Directions:
Your task is to work out how many lines in the data include the word "computer". Reply with the number alone.

Task data Block Start

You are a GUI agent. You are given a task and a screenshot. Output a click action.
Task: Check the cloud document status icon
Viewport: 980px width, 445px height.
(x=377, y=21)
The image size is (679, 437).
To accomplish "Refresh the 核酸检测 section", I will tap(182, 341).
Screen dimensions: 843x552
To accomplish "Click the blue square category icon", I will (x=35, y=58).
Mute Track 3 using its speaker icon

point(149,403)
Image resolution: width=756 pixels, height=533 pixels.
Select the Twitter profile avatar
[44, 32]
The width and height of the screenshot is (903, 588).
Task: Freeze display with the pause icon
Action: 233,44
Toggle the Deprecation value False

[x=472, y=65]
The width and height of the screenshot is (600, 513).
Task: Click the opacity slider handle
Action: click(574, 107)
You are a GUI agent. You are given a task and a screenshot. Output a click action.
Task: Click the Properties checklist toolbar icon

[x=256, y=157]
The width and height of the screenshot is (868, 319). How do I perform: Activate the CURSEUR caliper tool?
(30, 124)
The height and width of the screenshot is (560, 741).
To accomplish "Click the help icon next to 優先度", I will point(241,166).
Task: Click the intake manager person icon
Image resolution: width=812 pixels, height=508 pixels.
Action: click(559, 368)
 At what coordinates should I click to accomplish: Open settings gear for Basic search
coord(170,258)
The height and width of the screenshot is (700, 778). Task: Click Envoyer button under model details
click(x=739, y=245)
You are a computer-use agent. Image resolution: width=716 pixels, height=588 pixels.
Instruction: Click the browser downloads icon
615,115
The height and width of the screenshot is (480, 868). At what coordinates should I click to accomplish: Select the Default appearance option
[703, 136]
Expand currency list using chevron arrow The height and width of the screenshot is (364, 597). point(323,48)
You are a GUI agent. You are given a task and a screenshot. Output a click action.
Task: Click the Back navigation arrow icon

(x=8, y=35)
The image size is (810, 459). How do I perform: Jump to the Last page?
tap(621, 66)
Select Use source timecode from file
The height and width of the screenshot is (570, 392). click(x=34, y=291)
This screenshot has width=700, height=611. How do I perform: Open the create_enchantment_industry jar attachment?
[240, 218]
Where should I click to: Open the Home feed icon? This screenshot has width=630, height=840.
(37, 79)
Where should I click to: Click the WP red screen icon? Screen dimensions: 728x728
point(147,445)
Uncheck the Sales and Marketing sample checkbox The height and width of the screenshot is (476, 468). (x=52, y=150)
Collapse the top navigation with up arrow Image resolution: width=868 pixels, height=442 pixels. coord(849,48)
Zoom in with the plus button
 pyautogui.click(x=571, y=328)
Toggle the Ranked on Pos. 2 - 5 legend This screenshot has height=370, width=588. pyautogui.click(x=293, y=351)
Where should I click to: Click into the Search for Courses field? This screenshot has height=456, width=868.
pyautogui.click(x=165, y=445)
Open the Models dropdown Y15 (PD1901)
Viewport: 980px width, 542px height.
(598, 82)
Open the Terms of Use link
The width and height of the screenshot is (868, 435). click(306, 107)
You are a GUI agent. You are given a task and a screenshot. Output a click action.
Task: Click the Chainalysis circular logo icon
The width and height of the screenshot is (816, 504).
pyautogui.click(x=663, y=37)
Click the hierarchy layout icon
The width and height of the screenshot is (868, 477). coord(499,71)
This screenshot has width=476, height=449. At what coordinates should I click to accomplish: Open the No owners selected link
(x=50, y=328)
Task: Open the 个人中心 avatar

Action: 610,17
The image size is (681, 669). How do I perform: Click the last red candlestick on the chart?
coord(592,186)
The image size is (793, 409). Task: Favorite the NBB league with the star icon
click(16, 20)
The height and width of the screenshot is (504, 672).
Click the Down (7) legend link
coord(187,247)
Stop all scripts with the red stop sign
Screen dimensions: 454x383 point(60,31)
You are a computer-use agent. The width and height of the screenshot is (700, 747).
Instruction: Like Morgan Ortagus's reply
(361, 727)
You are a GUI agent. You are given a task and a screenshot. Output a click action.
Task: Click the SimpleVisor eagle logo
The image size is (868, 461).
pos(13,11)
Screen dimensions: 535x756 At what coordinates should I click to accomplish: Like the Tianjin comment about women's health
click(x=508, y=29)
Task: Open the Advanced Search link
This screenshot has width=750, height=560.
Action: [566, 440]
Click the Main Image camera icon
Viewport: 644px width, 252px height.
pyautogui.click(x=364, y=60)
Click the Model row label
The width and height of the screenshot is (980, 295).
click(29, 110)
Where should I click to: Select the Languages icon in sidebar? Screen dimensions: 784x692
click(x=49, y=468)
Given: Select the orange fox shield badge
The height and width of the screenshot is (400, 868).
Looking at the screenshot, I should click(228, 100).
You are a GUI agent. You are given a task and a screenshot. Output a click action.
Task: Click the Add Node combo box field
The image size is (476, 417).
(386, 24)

Task data Block End

Reply to the task:
2